Mary, having had considerable trouble with cutworms in her gardens, routinely deploys cardboard collars around new plants:

It seems cutworms trundle around until they find an edible plant, chew through the stem and topple the plant, then trundle off without taking another bite.

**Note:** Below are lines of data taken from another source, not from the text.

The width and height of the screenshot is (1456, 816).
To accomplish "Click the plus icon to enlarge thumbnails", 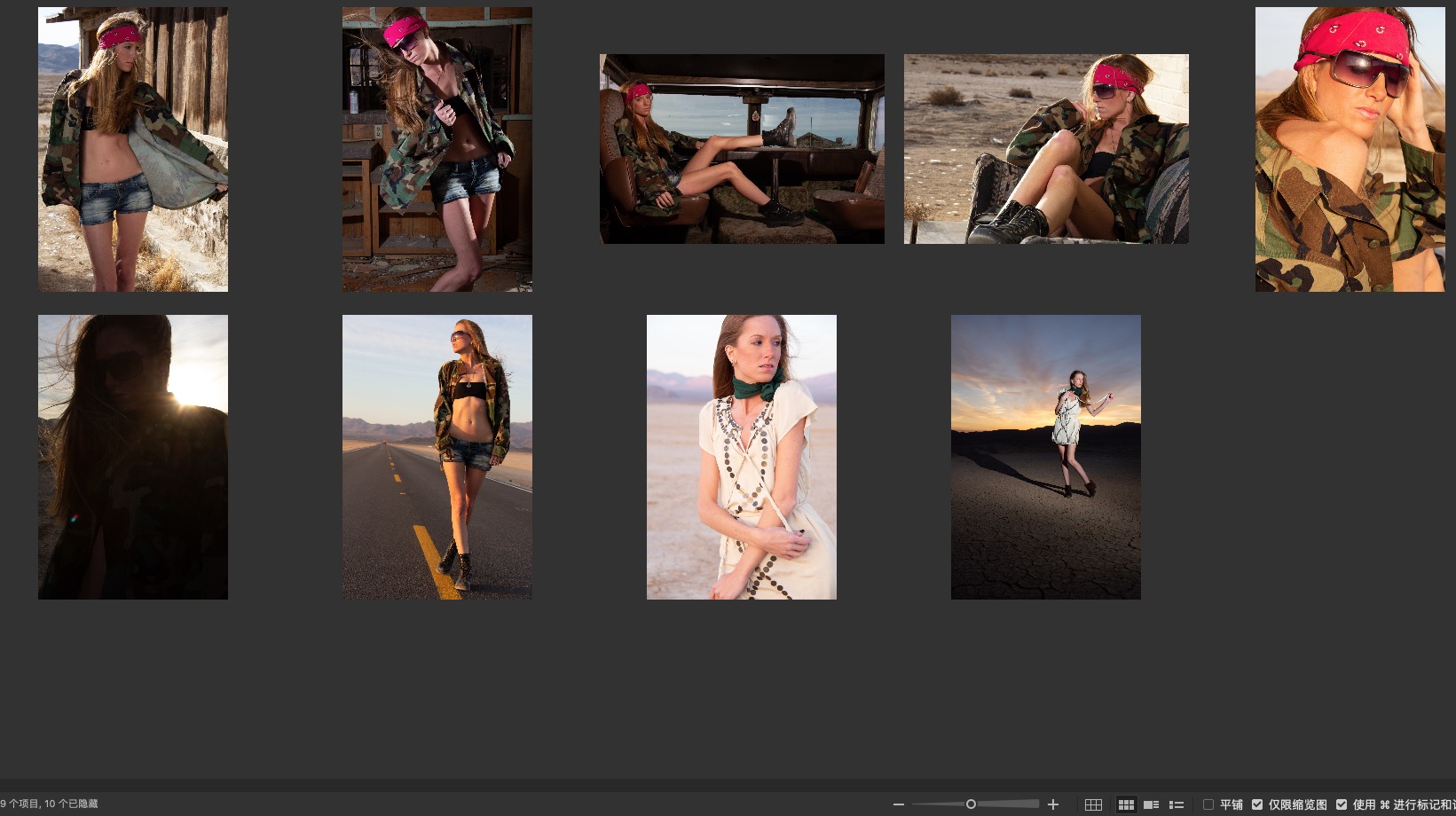I will click(1053, 804).
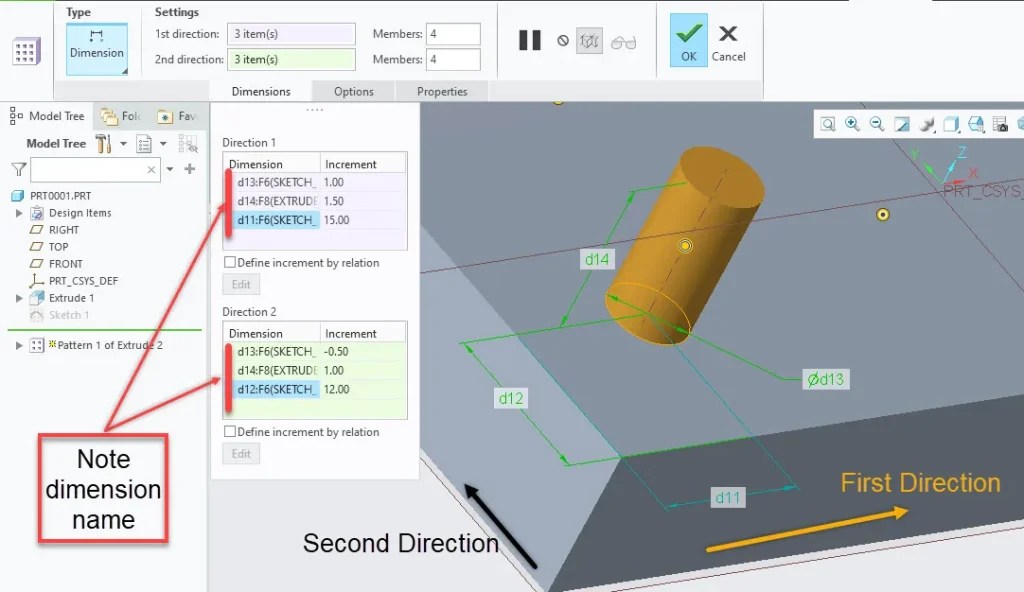Open the Properties tab
Viewport: 1024px width, 592px height.
(443, 90)
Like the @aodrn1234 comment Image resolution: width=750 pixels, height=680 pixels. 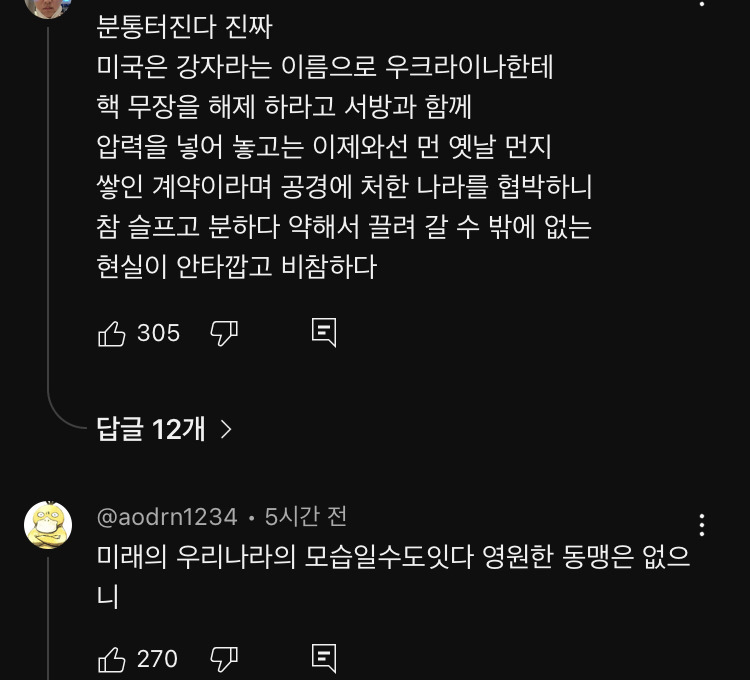click(112, 659)
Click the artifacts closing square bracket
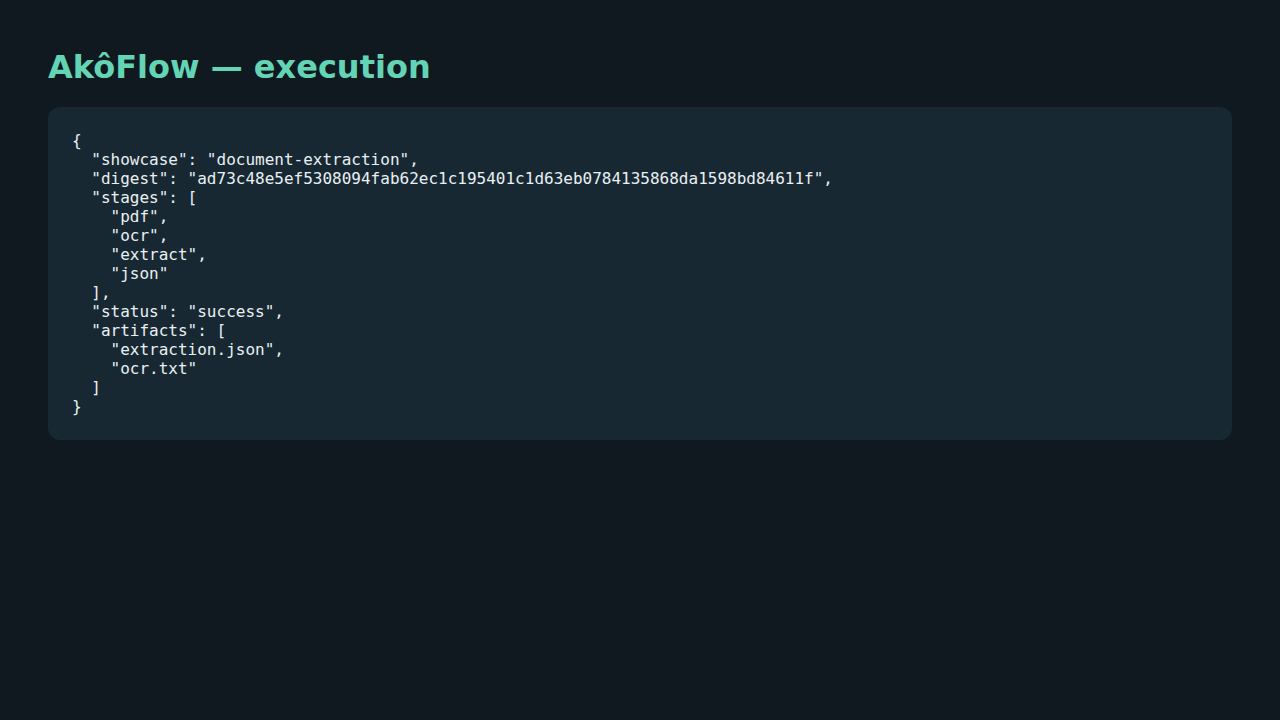Screen dimensions: 1280x720 [x=96, y=388]
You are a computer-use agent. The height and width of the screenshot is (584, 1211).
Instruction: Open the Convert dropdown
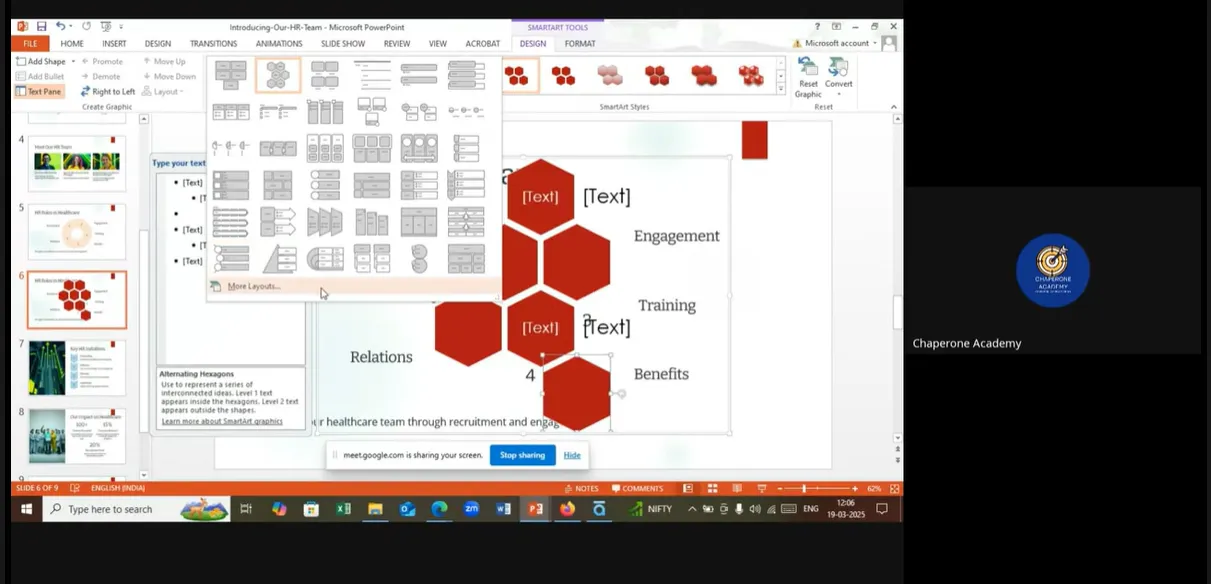pos(839,74)
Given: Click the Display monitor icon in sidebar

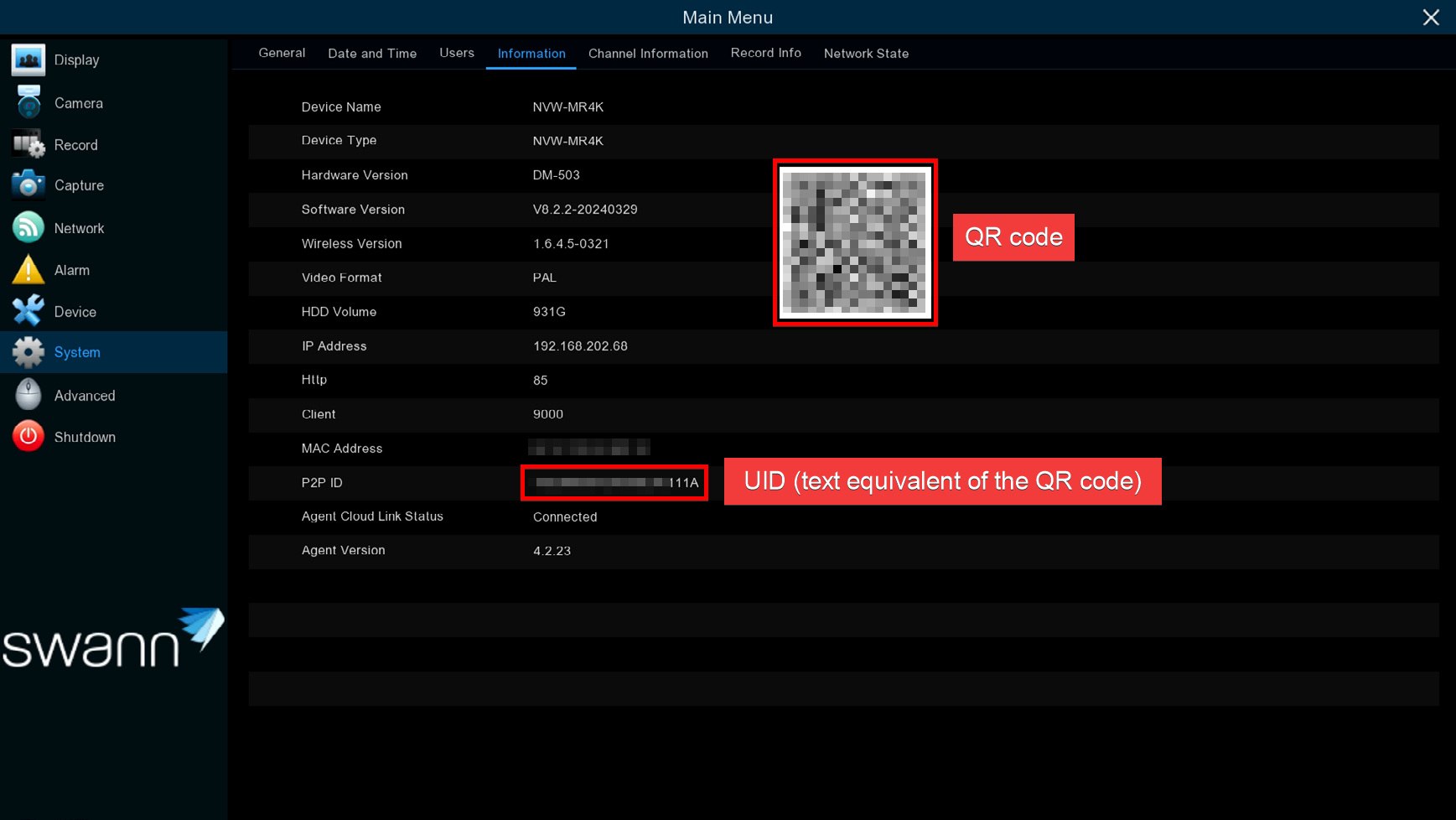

A small cardboard barrier prevents them from sensing the plant: apparently, motivation to climb a short wall hasn’t yet evolved.
Up to this point, Mary applied scissors to tissue boxes, but I proposed an alternative with an adjustable fit to any plant:

A splayed cardboard box rarely lays flat, a condition enforced by a few MDF stops used as clamps.
Come to find out no two tissue boxes have identical dimensions, even boxes from the same brand / retailer, so lay out duplicates of the collar template to match your stockpile.
That was fun!
The SVG image as a GitHub Gist:

A Euphorbia horrida (one of the prickly plants) on the shelves just inside the front window burst into bloom:

The flowery part looks unappetizing, but some critter must find the blooms attractive:

The small reddish balls look like the desert equivalent of nectar, as they’re viscous to the point of solidity:

I’m unwilling to experiment, but the resin ought to very sweet, lethally toxic, or wildly hallucinogenic. Maybe all three at once?

We spotted a plump mushroom cluster nestled at the base of a neighbor’s tree:

Eight days later they’d started curling:

Mushrooms growing on tree roots generally mean the tree is in trouble and, indeed, it’s a battered Black Locust.